Elle a été découverte par des militants d’un groupe humanitaire local, le Podlaskie Voluntary Humanitarian Emergency Service, explique notamment le quotidien polonais Wyborcza Gazette. (...)
Disparue depuis une semaine
Selon l’ONG, la femme, physiquement affaiblie, s’est retrouvée seule dans la forêt lorsque son mari et un autre migrant de son groupe sont partis chercher de l’aide.
Les deux hommes auraient ensuite été interpellés et renvoyés à la frontière biélorusse par les garde-frontières polonais. Aucune aide ne parviendra à la jeune femme. Des proches finissent par signaler sa disparition. (...)
Elle sera retrouvée inanimée dans la forêt près d’une route, vêtue des mêmes vêtements que sur la photo. Seule la veste manquait.

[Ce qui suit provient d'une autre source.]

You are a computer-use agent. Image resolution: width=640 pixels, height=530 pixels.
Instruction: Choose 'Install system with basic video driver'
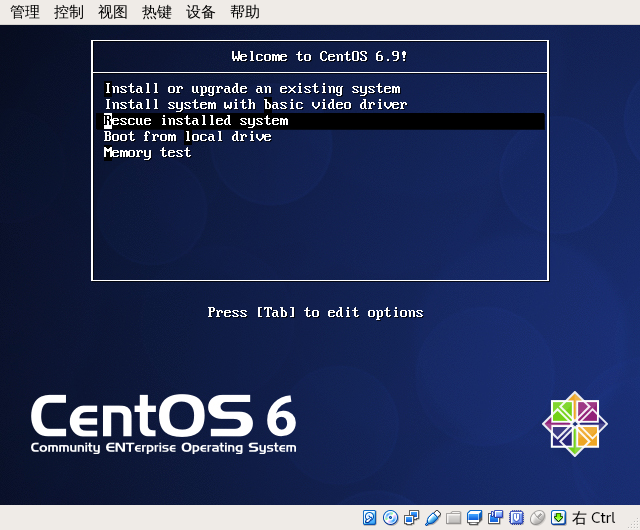point(256,105)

À côté d’elle, sur le sol, se trouvait un livre de prières chrétiennes. (...)
"Elle pourrait encore être en vie, si le 4 février, la police et les garde-frontières s’étaient rendus à l’endroit indiqué par les amis de la jeune fille. (...)
Le groupe affirme que les autorités polonaises n’ont pas tenté de secourir la femme et ont refoulé les personnes venues chercher de l’aide (...)
Après la découverte du corps, l’ONG Grupa Granica, qui surveille la situation des migrants à la frontière entre la Pologne et le Bélarus, a exigé une enquête.
Une plainte a été déposée auprès du Commissaire aux droits de l’homme de Pologne, qui dit avoir demandé des explications aux gardes-frontières et à la police "dans le cadre des procédures en cours".